A SERES/MEC, baseada numa orientação da Consultoria Jurídica – CONJUR/MEC, exposta na Cota 019/23 e na Nota 1497/2022, considera a razão de cinco leitos na região de saúde analisada, para cada nova vaga, quando vai expedir portaria de autorização de um novo curso de medicina. Dessa maneira, numa cidade com 100 leitos disponíveis, a SERES liberaria, no máximo, 20 novas vagas para novos cursos. O ponto é que a SESU, por meio do Ofício Circular nº 4/23, instruiu que as Instituições de Ensino Superior Federais avaliem com a máxima urgência a ampliação do número de vagas ofertadas e a abertura de novos cursos de medicina, já informando o quantitativo de vagas a ser colocada à disposição.
“É algo absurdo, na medida em que essa expansão buscada pela SESU tende a inviabilizar os novos cursos privados. Importante que se diga que a SESU propôs essa expansão sem um estudo de viabilidade técnica e sem apontar de onde virão os recursos para isso. É público que expansão de vagas e de cursos de medicina demandam investimentos elevadíssimos e compromissos normativos, especialmente na infraestrutura física, tecnológica e acadêmica. Na mesma medida, a SESU/MEC não aponta para abertura de concursos para contratação de novos professores médicos, já que a formação médica exige profissionais especializados. Independentemente de a IES ser pública ou privada, a educação médica precisa estar fundamentada em padrões e critérios de qualidade, que devem ser universais e igualitários,” complementa Chanan.
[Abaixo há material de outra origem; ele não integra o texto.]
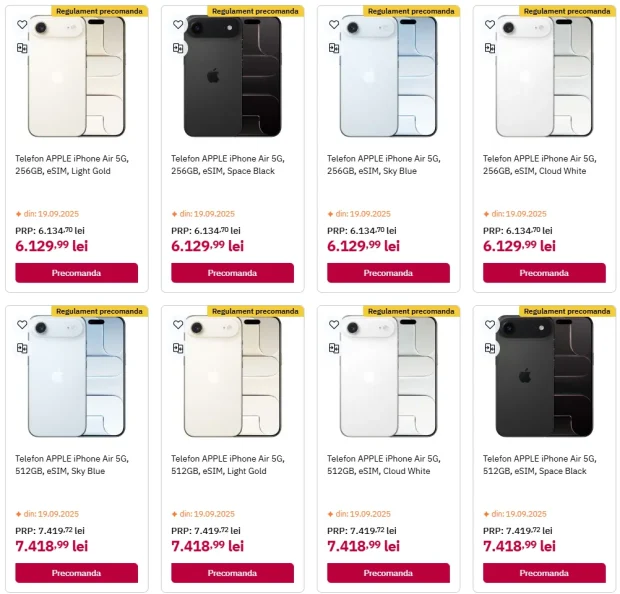
Task: Add 256GB Light Gold iPhone Air to favorites
Action: coord(22,25)
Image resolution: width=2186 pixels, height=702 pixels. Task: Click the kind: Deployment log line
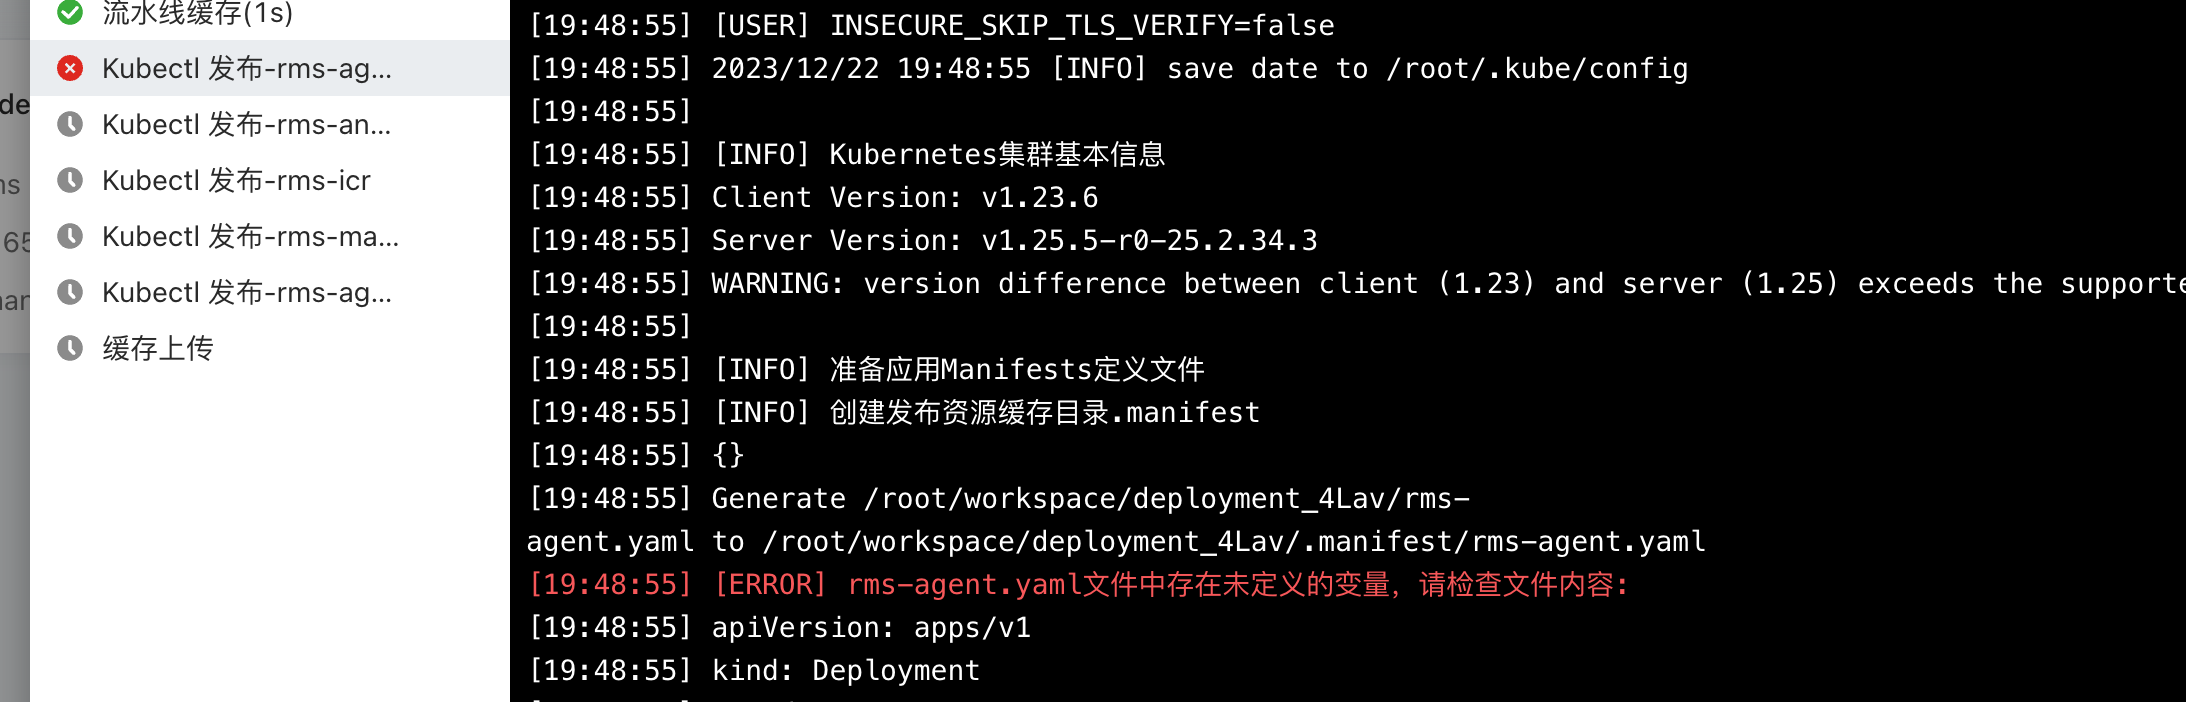pos(754,670)
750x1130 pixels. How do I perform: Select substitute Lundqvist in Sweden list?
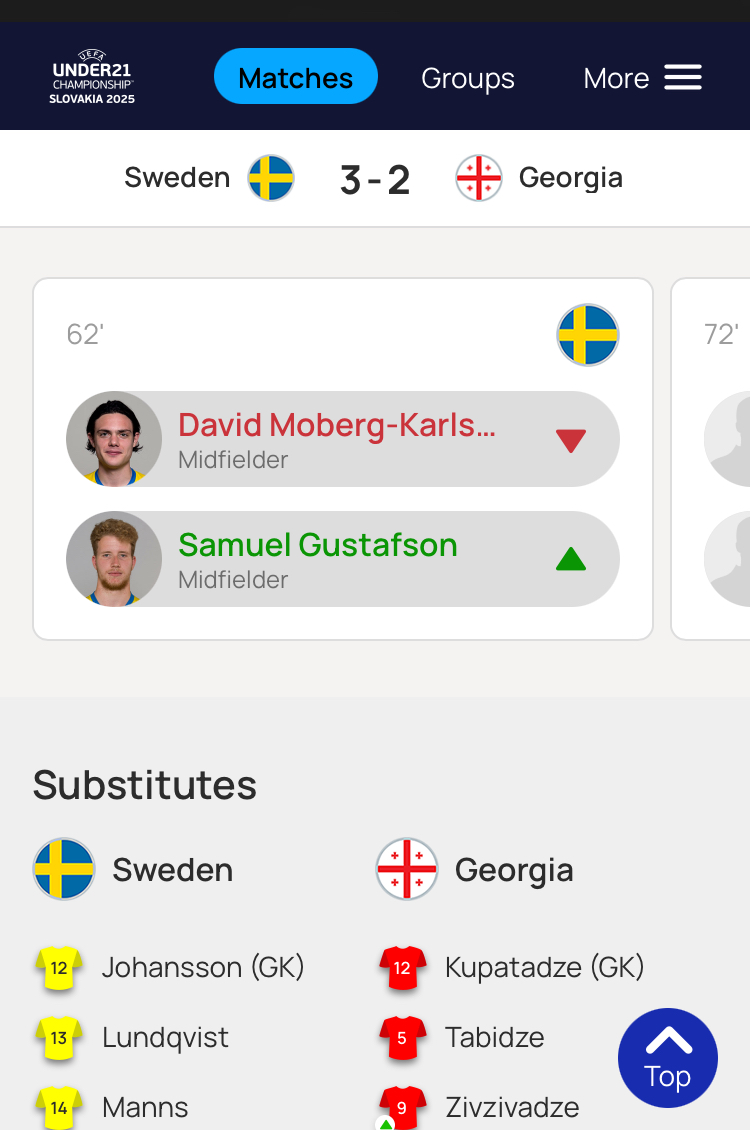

Segundo ele, em última análise, a decisão do STF, combinada com a ação da SESU ataca a saúde forma pesadíssima, de um lado, pela limitação do número de novos médicos e, de outro, por impedir que a expansão das escolas privadas alcance os rincões e a população mais carente, além de ignorar os elevados investimentos que já foram feitos pelas instituições privadas que tem sem processos de autorização em trâmite e em sintonia com a decisão do STF.